● Activity
Nothing should appear in the answer except the lines from the one with "600x783 pixels. Task: Open" through the end of the listing below, transcribed exactly and without pictures.

● Dataset extract
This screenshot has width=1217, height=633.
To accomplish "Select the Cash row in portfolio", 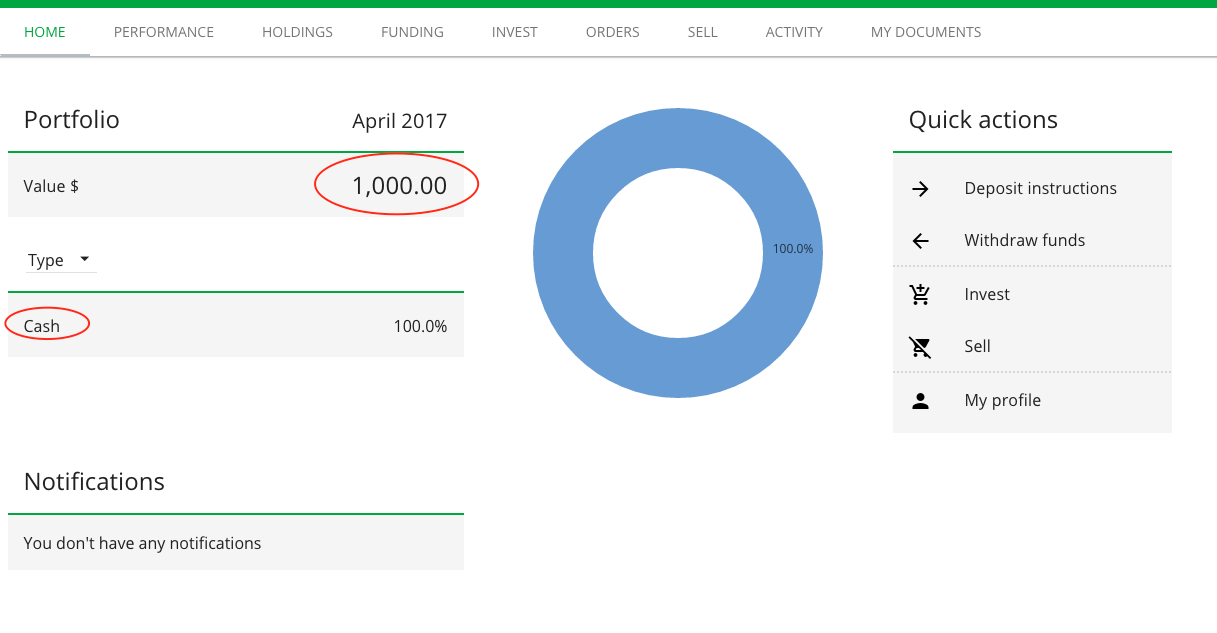I will [x=42, y=326].
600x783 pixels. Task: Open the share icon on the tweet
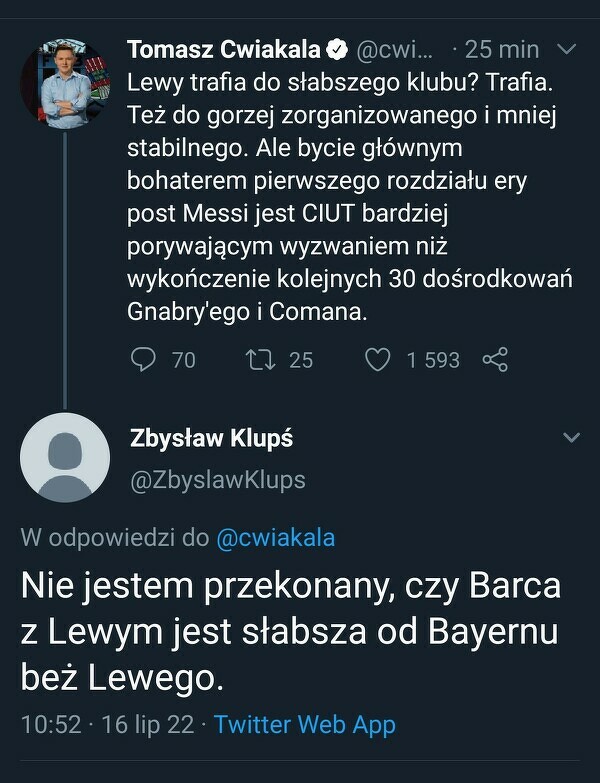click(x=495, y=359)
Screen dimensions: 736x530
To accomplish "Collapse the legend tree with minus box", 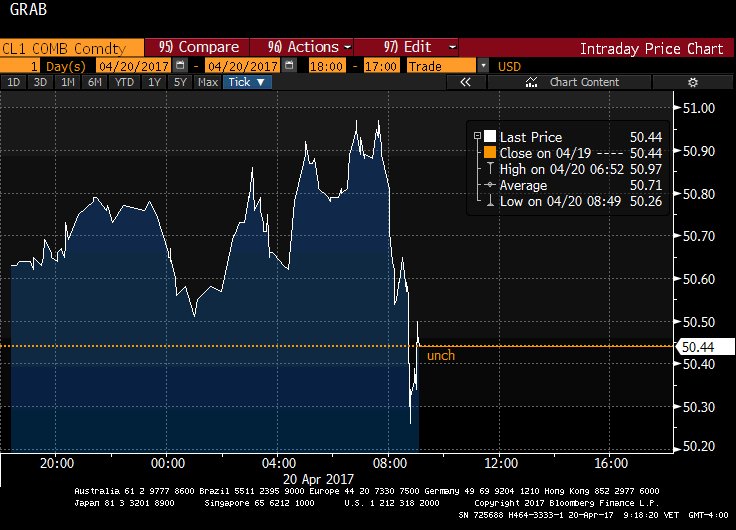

● Solution to this exercise
600x783 pixels. Task: Open the share icon on the tweet
click(x=495, y=359)
Screen dimensions: 736x530
To accomplish "Collapse the legend tree with minus box", 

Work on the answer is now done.